Formula il seguente quesito ai sensi dell’articolo 366 bis c.p.c.: se in tema di competenza territoriale in una causa avente ad oggetto il risarcimento del danno derivante da responsabilita’ extracontrattuale in cui sia convenuta una persona giuridica, si applica il criterio enunciato dall’articolo 19 c.p.c. e quindi la competenza si radica presso il Tribunale nella cui circoscrizione ha sede la persona giuridica convenuta, perche’ il criterio di cui all’articolo 19 c.p.c. prevale, in ogni caso, sui criteri di cui all’articolo 20 c.p.c.; e comunque se, in presenza di domanda di risarcimento per fatto illecito, a mente dell’articolo 20 c.p.c., la competenza territoriale si radica sempre nel luogo in cui e’ sorta l’obbligazione risarcitoria e nuovamente presso la sede della persona giuridica convenuta.
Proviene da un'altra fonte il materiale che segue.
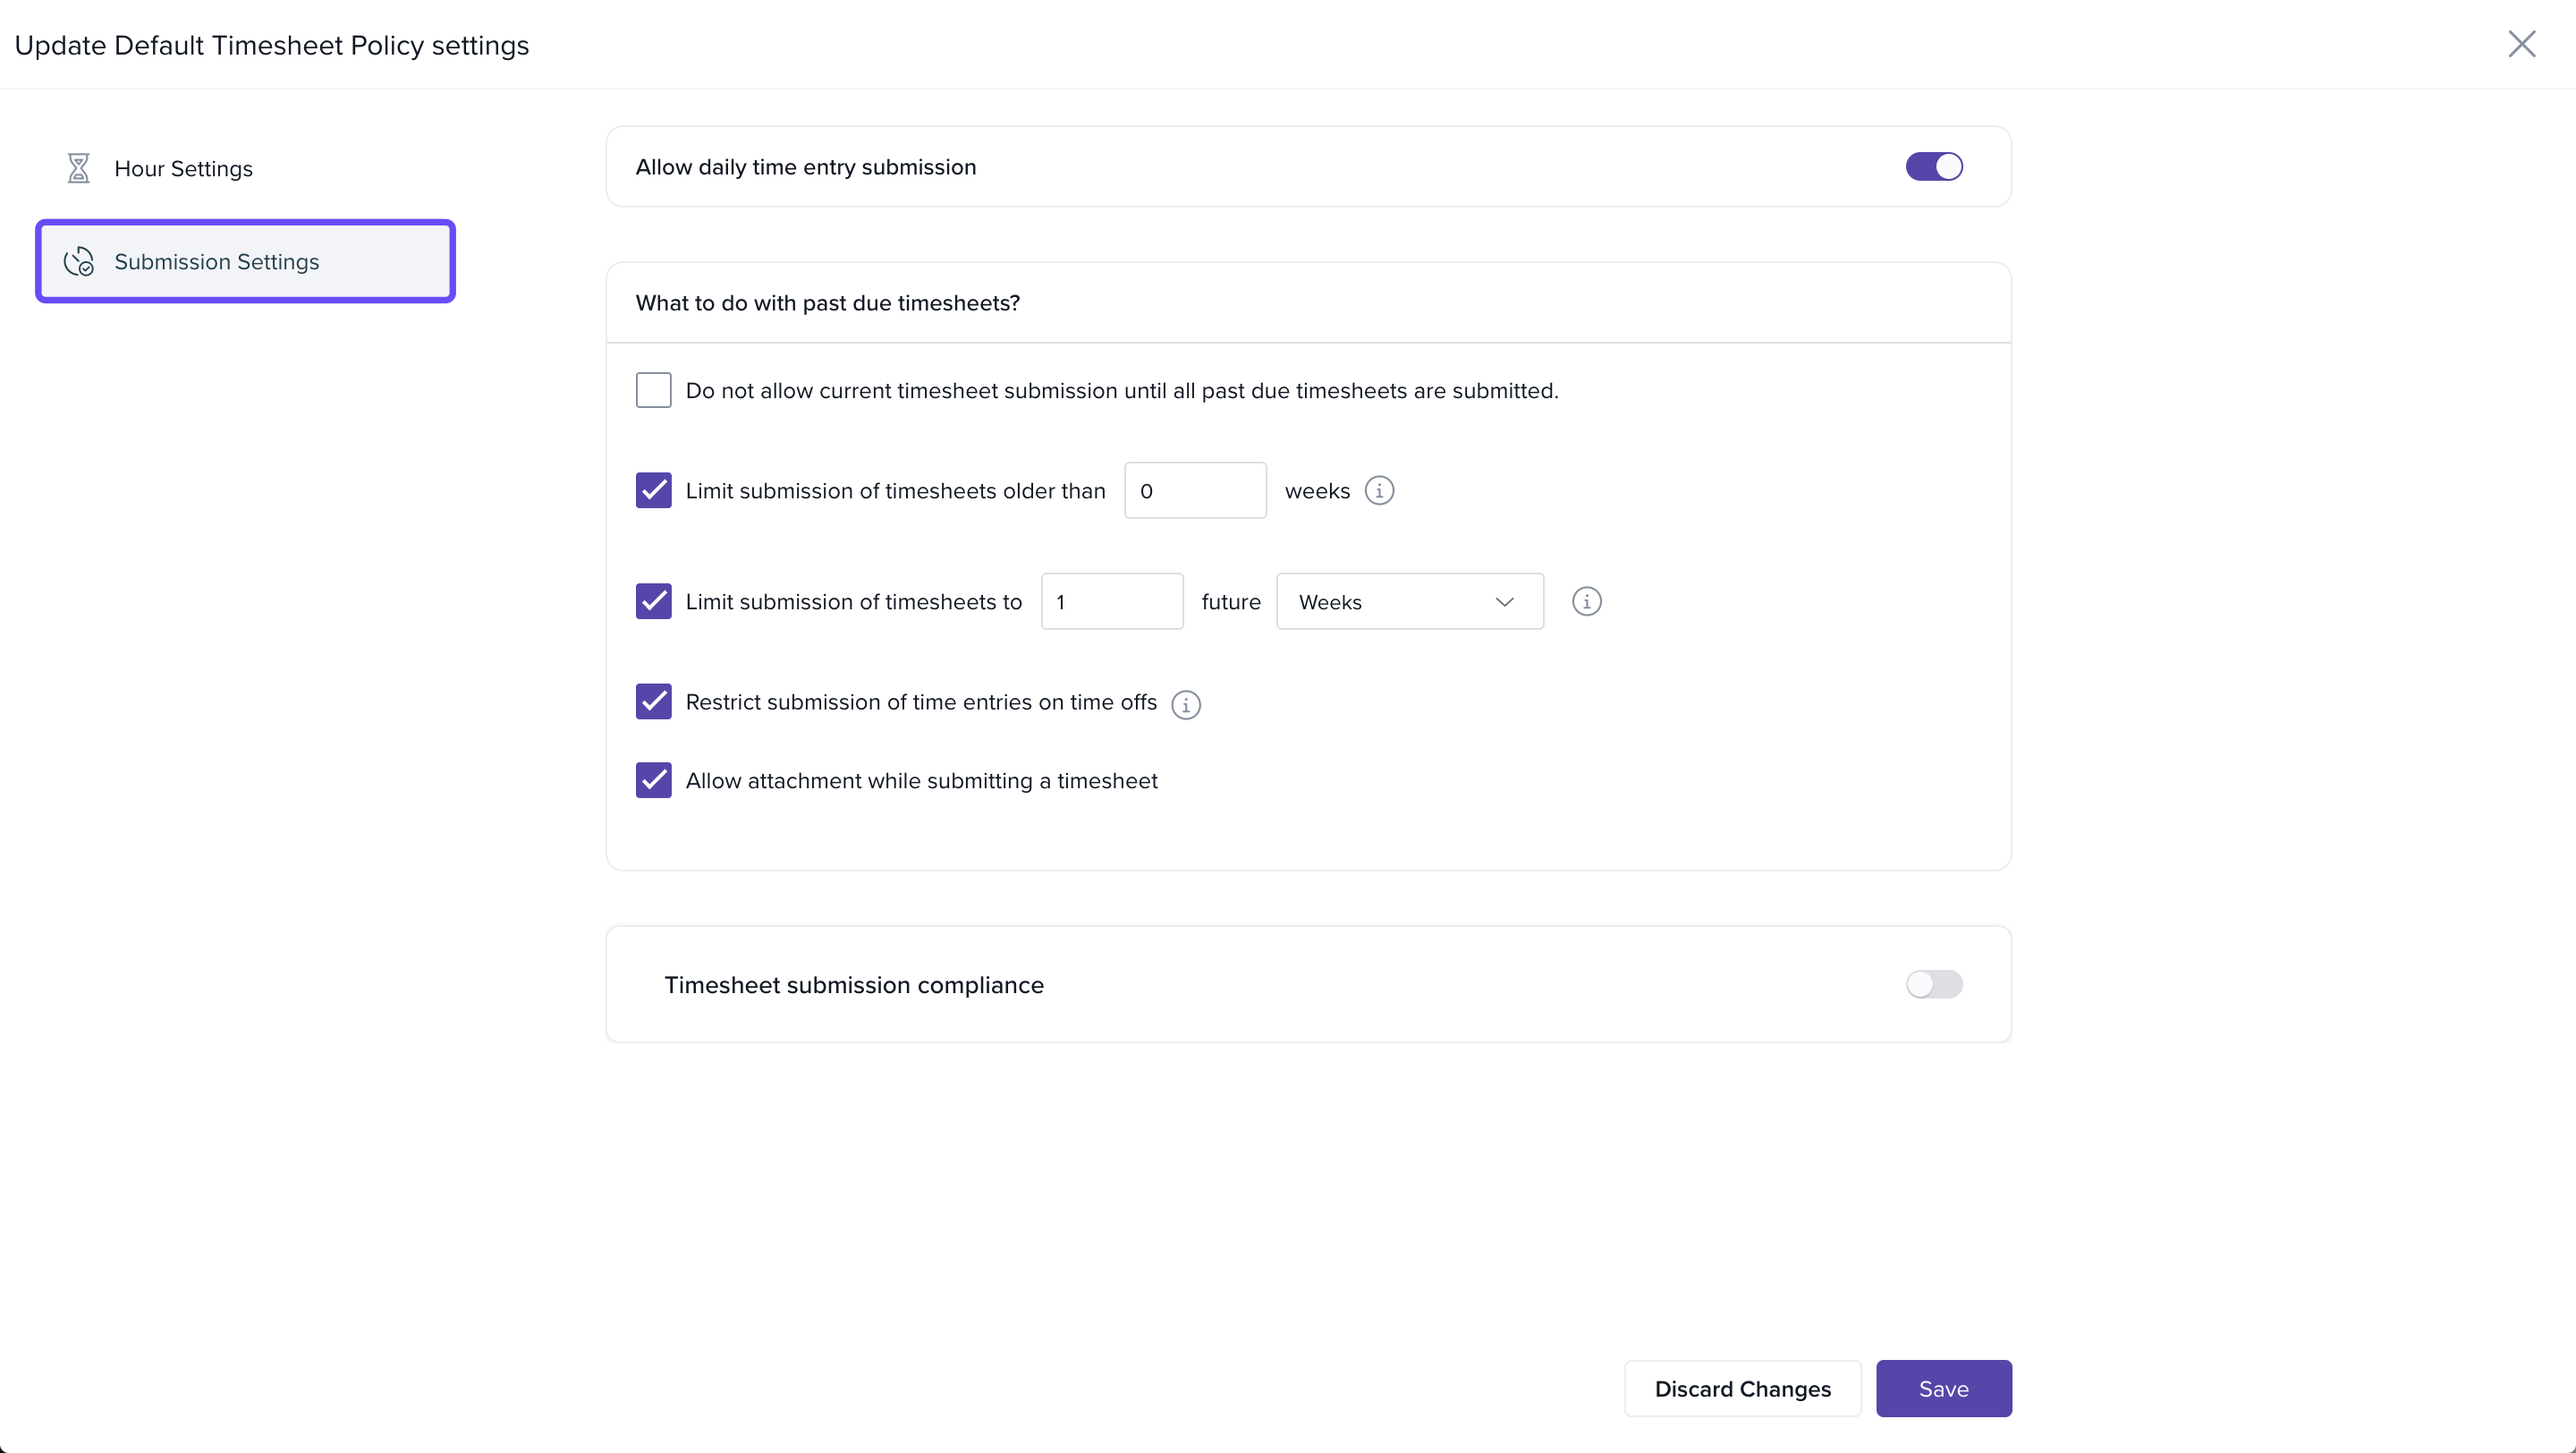Image resolution: width=2576 pixels, height=1453 pixels.
Task: Click info icon next to weeks field
Action: pyautogui.click(x=1379, y=491)
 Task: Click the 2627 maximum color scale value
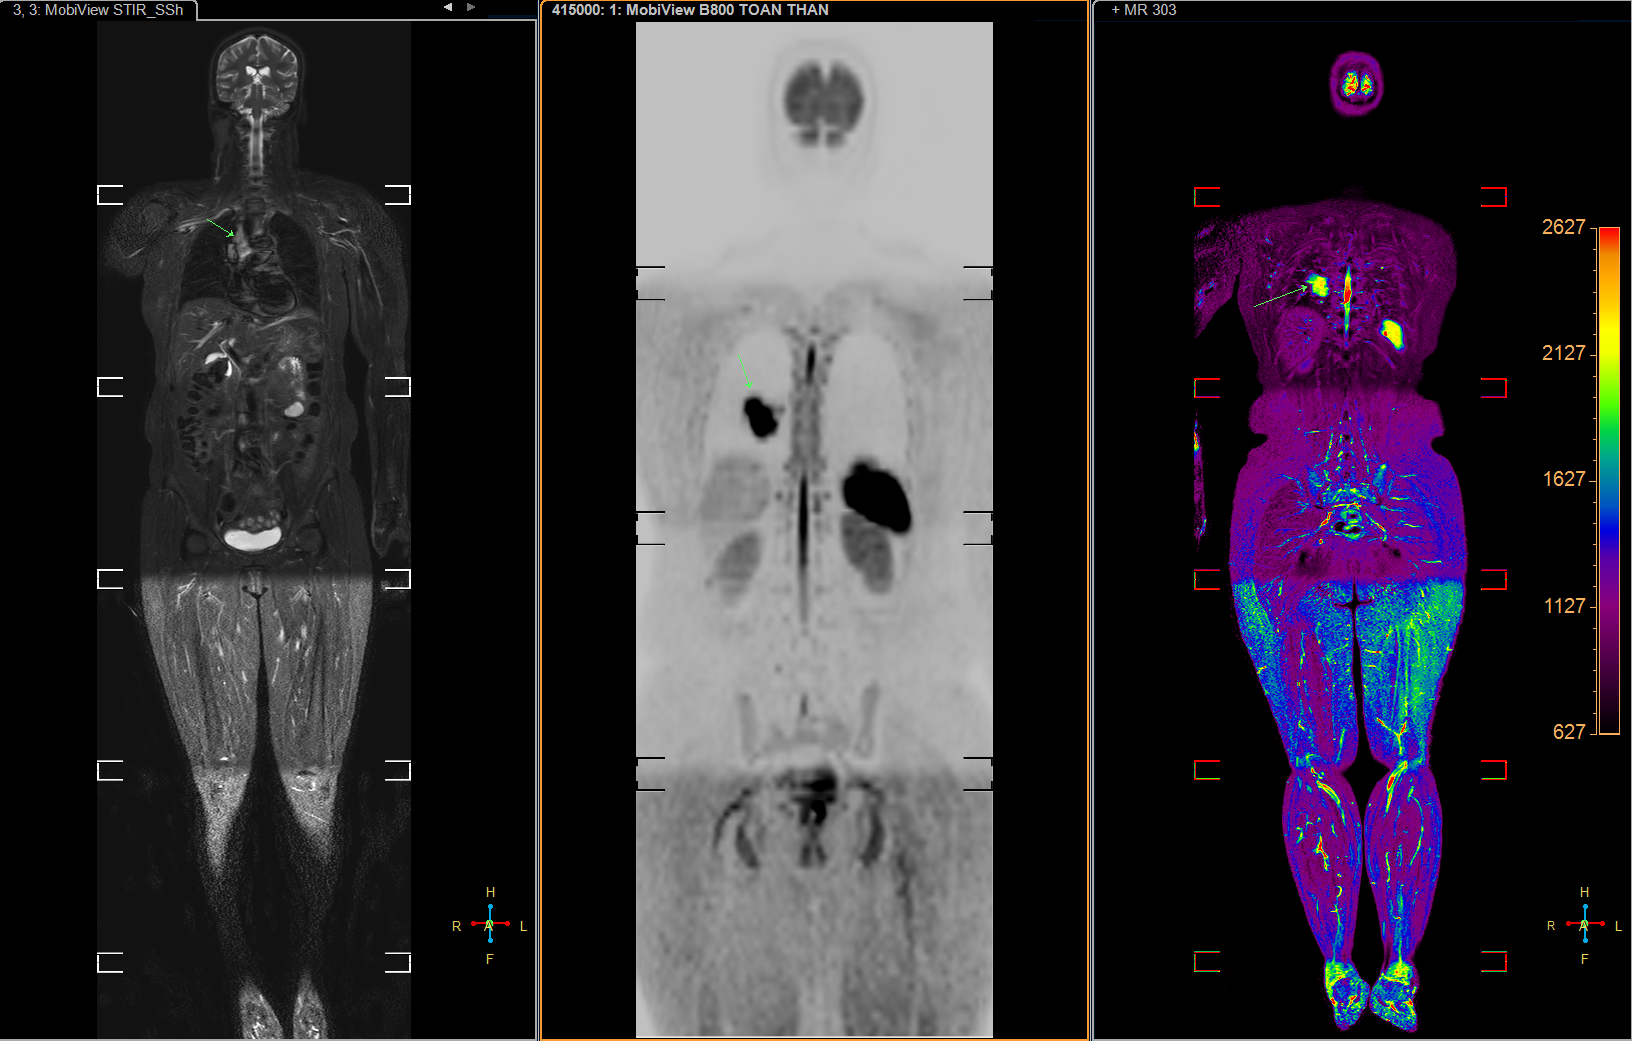coord(1563,227)
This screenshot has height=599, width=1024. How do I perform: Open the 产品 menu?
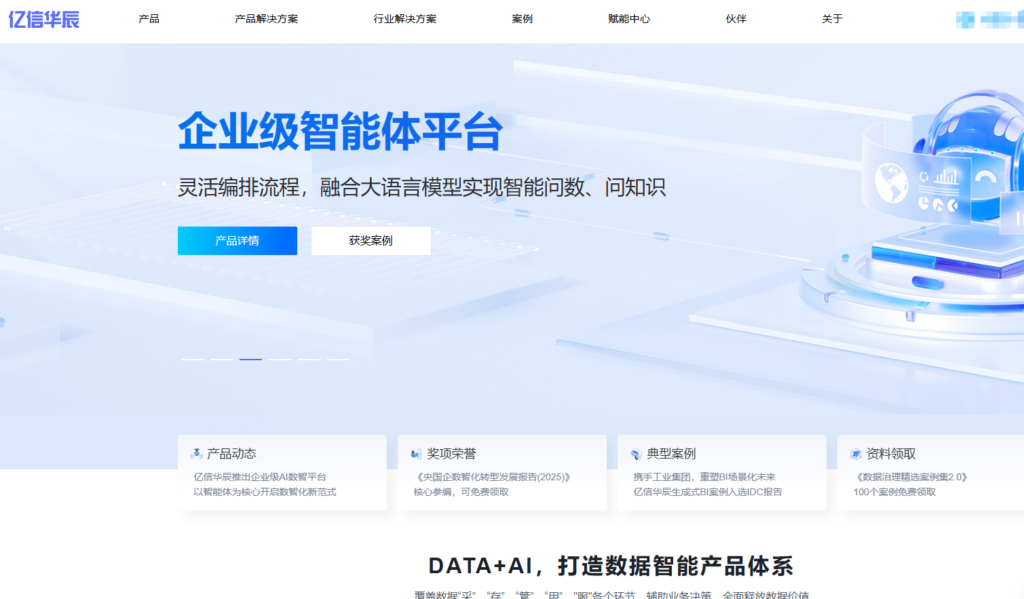coord(150,19)
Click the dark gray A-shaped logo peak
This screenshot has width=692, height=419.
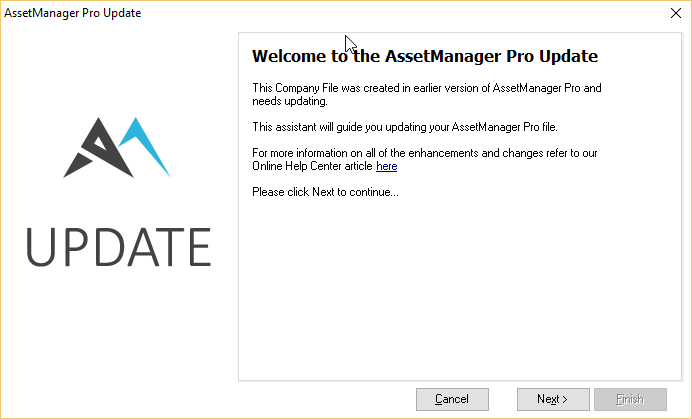106,146
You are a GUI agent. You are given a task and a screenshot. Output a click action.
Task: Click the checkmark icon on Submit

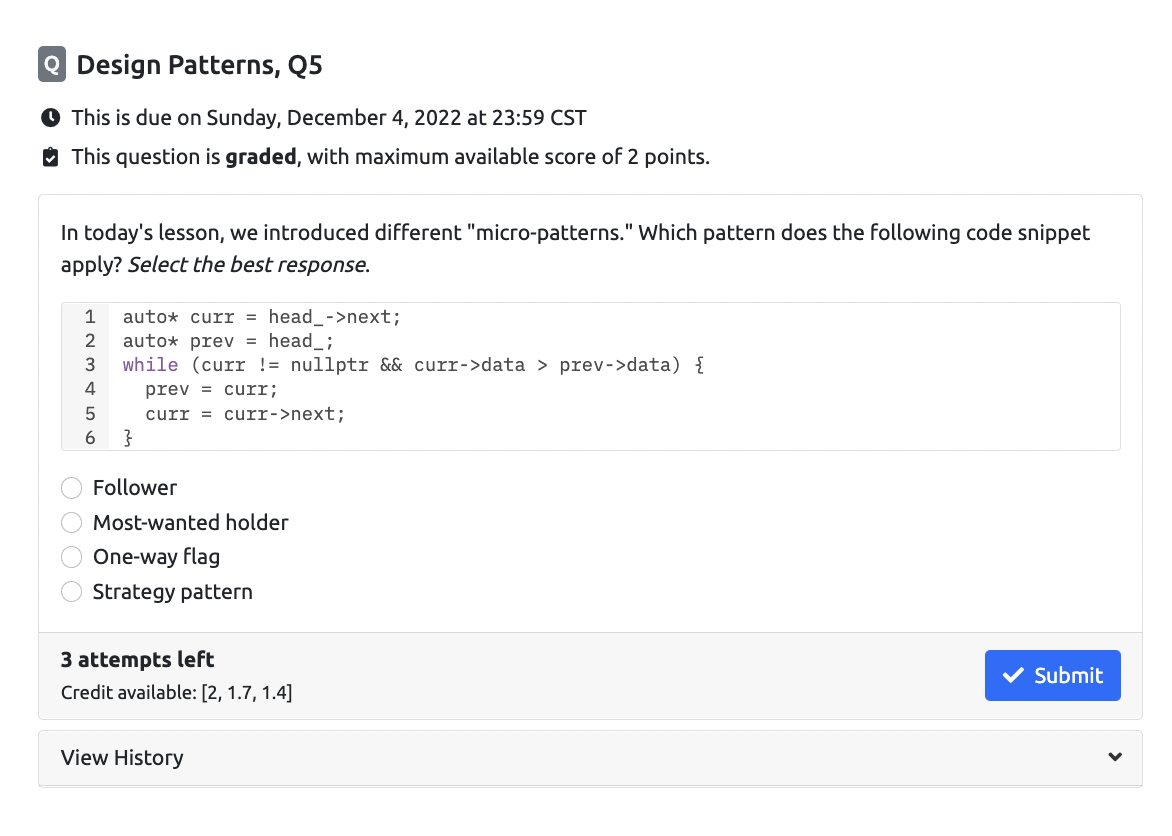pyautogui.click(x=1013, y=675)
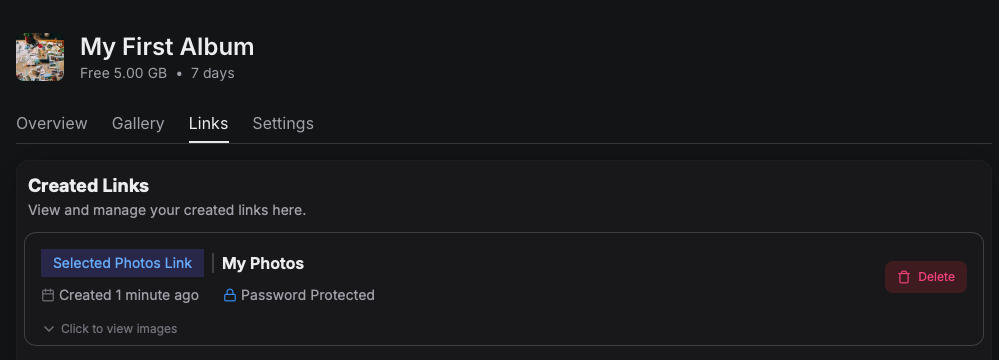Click the Selected Photos Link badge
999x360 pixels.
122,263
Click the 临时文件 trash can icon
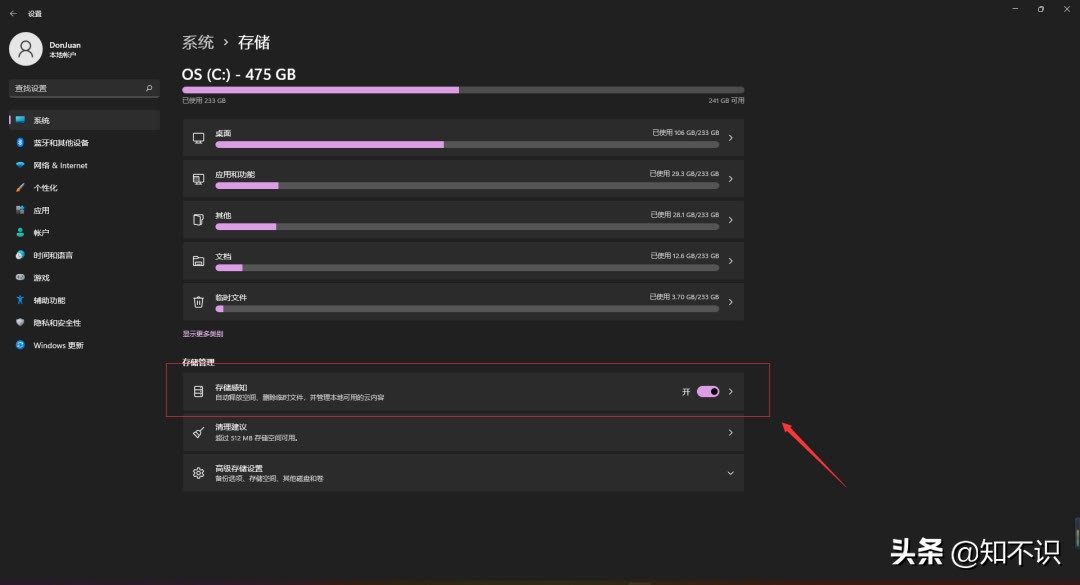1080x585 pixels. point(198,301)
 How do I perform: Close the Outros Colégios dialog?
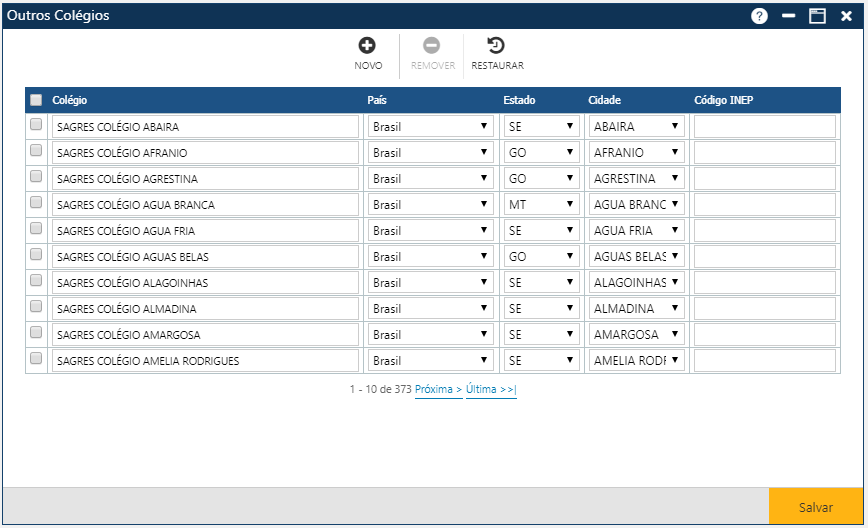coord(846,16)
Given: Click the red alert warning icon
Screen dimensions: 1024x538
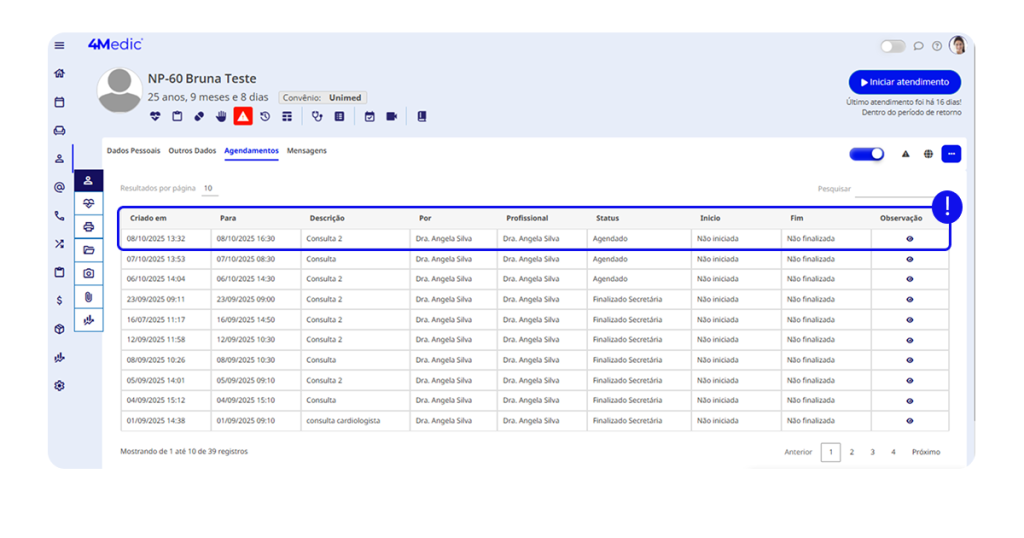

2.4.1.- Il motivo e’ inammissibile (oltre che per le ragioni esposte per il primo motivo) perche’ la Corte di merito – pur avendo esaminato solo per amore di completezza l’eccezione di incompetenza – ha in via preliminare rilevato l’inammissibilita’ della censura formulata sul punto alla sentenza di primo grado perche’ priva del carattere di specificita’ e in violazione dell’articolo 342 c.p.c. (v. sent. impugnata pag. 12). Contro questa statuizione la societa’ ricorrente non ha formulato alcuna censura, talche’ il motivo – con il quale e’ semplicemente riproposta l’eccezione di incompetenza censurando la seconda motivazione fornita dalla Corte di appello – e’ inammissibile.
3.- Il ricorso, dunque, deve essere rigettato. Le spese del giudizio di legittimita’ – liquidate in dispositivo – seguono la soccombenza.
P.Q.M.
La Corte rigetta il ricorso e condanna la societa’ ricorrente al pagamento delle spese del giudizio di legittimita’, liquidate in euro 2.700,00, di cui euro 200,00 per esborsi oltre accessori e spese forfettarie come per legge.